Em abril, a ABVTEX, em conjunto com a Abit e a Organização Internacional do Trabalho (OIT), anunciou a introdução no Brasil, com o apoio do Ministério Público do Trabalho (MPT), da Metodologia Score (Sustentando Empresas Competitivas e Responsáveis, traduzido do inglês), um programa que visa melhorar a produtividade e as condições de trabalho de pequenas e médias confecções da região Metropolitana de São Paulo. Segundo os atores desse projeto, a definição do setor e da região de início do projeto se deveu à origem dos recursos, ao potencial do cluster têxtil e de confecções de São Paulo e a infraestrutura de treinamento local para uma primeira utilização da metodologia Score, iniciativa global da OIT que reúne experiências de sucesso em mais de 20 países na África, na Ásia e na América Latina, e tem como objetivo aumentar a produtividade e melhorar as condições de trabalho de PMEs, contribuindo para atingir os seguintes Objetivos de Desenvolvimento Sustentável da Agenda 2030 no Brasil: ODS 5 (Igualdade de gênero), ODS 8 (Trabalho decente e crescimento econômico), ODS 9 (Indústria, Inovação e Infraestrutura), e ODS 12 (Consumo e produção responsáveis).

Organizada em módulos e explorando temas como gestão da força de trabalho, produção limpa, controle de qualidade, saúde e segurança no trabalho e promoção da igualdade de gênero, a metodologia tem como foco o papel da cooperação entre trabalhadores e empregadores para a obtenção de ganhos compartilhados de produtividade e competitividade.
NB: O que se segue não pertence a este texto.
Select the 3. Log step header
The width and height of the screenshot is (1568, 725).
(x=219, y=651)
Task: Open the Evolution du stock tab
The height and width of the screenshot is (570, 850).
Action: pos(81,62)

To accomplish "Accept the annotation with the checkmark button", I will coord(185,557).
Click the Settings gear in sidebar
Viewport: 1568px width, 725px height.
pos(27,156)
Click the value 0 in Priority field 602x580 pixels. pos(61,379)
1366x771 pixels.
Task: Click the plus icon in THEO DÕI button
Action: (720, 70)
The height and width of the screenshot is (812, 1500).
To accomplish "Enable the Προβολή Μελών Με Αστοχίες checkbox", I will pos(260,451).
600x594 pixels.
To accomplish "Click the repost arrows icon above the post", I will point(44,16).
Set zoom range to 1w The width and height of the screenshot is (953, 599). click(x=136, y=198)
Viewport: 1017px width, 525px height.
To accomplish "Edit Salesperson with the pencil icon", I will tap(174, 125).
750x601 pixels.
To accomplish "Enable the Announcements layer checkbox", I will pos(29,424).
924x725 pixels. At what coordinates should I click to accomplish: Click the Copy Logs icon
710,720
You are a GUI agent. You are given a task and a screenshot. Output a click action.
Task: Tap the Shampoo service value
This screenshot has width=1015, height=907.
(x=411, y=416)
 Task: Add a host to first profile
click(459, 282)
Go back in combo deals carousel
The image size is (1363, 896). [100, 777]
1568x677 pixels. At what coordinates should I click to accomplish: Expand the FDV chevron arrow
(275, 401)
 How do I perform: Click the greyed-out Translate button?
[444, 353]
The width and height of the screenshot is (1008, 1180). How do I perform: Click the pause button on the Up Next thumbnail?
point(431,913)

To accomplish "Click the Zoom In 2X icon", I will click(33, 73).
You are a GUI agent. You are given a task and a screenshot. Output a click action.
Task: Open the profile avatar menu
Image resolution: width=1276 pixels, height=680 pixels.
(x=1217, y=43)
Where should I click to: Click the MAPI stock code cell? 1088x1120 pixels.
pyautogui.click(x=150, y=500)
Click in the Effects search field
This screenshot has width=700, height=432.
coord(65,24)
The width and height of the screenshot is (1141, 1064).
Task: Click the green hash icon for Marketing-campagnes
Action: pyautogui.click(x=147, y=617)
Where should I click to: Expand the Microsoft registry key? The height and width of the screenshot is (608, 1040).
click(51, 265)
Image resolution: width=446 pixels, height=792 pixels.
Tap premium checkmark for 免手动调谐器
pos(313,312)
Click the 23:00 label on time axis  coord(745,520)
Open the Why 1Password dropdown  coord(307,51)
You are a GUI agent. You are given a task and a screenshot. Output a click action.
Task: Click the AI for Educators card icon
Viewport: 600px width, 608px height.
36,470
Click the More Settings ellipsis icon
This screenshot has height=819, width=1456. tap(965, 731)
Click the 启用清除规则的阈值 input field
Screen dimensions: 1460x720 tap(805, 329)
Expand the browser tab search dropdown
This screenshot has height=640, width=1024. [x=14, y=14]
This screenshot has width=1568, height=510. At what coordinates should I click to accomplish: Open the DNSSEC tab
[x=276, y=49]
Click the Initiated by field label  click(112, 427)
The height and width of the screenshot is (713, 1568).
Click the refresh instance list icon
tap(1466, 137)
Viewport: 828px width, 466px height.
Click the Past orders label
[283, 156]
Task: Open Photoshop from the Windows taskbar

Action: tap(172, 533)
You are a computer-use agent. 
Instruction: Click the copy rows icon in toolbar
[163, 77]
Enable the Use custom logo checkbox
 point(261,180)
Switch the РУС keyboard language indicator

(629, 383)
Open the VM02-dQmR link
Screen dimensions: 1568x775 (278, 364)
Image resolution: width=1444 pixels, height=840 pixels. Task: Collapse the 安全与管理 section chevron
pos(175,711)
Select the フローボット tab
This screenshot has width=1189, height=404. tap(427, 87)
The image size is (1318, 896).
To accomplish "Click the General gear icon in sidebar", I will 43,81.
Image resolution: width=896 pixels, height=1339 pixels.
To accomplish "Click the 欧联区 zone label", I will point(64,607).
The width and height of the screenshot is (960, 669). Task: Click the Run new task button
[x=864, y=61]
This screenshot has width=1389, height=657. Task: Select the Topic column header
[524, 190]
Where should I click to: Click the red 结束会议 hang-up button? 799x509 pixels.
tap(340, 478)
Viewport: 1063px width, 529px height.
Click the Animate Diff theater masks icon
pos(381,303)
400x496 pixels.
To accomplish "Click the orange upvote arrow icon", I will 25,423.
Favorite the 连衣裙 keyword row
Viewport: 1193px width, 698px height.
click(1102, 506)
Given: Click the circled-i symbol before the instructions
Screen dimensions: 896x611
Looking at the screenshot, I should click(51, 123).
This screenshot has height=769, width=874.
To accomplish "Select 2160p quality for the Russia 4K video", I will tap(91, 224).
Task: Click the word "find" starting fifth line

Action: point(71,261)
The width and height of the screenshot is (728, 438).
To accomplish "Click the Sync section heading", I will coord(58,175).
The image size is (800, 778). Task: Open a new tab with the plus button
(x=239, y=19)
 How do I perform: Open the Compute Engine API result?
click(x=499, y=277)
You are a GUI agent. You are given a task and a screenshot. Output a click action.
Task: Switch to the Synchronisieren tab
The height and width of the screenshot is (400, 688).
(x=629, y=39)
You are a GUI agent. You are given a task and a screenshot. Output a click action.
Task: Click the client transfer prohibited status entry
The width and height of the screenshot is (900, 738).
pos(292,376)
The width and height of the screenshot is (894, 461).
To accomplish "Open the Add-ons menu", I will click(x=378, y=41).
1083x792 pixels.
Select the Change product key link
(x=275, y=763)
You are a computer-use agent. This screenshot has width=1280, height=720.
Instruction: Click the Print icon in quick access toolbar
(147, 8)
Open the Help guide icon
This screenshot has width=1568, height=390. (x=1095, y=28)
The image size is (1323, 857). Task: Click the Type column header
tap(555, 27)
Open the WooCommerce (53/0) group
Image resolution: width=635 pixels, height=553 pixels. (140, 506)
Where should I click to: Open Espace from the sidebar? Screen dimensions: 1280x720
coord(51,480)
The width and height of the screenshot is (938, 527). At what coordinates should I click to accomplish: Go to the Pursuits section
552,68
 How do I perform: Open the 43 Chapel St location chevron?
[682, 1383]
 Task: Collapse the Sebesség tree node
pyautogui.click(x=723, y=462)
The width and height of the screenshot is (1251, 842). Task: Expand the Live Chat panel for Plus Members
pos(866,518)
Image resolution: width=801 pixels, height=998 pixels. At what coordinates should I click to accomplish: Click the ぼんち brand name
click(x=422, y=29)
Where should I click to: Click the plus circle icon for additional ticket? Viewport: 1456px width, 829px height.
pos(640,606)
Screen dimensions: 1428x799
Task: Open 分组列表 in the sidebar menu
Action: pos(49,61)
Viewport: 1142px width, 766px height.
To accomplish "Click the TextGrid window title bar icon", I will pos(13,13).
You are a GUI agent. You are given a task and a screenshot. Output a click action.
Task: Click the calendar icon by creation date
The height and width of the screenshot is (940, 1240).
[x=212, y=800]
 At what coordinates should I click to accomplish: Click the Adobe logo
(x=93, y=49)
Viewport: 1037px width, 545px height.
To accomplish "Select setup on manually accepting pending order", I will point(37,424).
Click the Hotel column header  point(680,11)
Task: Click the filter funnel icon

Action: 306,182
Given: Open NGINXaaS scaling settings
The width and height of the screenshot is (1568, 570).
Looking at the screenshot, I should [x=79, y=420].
Por meio de treinamentos práticos e consultorias in-factory, a metodologia estimula a adoção de ferramentas de cooperação no local de trabalho e o trabalho decente.

As atividades serão desenvolvidas até, pelo menos, novembro de 2024 e poderão ser ampliadas para outros setores e regiões do país, dependendo da disponibilidade de recursos. A longo prazo, o projeto tem como objetivo a incorporação sustentável da metodologia Score por parceiros nacionais. Nesse caso, a participação da Abit e da ABVTEX como membros do Comitê Executivo do Projeto Score, contribui para aproximar a metodologia dos desafios específicos dos setores têxtil e de confecção no Brasil e para mobilizar atores estratégicos para o sucesso da iniciativa.